→ EXERCISE PROMPT: Please give, exactly as they appear below, the line with "You are a computer-use" and every line after it through the final one, and nothing else.

(Dataset items)
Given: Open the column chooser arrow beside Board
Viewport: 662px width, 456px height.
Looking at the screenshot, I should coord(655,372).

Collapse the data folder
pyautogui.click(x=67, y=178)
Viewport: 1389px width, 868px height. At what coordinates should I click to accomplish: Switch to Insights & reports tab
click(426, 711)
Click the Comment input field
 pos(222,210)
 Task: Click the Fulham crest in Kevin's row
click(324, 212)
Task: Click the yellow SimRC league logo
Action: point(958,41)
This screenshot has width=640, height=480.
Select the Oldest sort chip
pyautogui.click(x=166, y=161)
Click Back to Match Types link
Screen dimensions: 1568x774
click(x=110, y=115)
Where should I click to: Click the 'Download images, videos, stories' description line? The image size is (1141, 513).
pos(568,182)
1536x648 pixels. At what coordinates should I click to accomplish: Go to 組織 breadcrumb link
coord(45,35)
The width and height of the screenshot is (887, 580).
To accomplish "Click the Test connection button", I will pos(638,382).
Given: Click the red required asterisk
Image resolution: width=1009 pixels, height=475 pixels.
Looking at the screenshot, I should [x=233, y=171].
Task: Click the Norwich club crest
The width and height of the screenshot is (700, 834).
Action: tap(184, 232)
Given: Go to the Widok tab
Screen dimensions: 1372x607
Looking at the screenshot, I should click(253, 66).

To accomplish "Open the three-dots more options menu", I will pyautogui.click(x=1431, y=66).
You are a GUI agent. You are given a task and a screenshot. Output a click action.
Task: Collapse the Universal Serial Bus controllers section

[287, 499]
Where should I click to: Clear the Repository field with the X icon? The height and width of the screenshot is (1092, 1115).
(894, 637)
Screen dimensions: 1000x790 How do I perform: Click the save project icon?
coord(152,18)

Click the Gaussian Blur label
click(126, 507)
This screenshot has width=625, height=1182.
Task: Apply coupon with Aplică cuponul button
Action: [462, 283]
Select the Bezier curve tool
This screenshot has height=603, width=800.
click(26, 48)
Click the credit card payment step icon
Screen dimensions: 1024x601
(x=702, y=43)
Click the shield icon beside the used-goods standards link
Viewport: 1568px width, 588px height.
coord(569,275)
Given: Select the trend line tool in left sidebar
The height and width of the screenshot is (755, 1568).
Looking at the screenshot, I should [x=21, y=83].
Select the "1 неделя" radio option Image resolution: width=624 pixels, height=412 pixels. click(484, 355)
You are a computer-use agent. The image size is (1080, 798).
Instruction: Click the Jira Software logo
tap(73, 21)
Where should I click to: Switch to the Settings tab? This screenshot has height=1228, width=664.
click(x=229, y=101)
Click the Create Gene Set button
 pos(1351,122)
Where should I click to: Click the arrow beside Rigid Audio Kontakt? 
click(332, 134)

→ SOLUTION TO THE PROBLEM:
You are a computer-use agent. The image size is (1080, 798).
Instruction: Click the Jira Software logo
tap(73, 21)
Where should I click to: Switch to the Settings tab? This screenshot has height=1228, width=664.
click(x=229, y=101)
Click the Create Gene Set button
 pos(1351,122)
Where should I click to: Click the arrow beside Rigid Audio Kontakt? 
click(332, 134)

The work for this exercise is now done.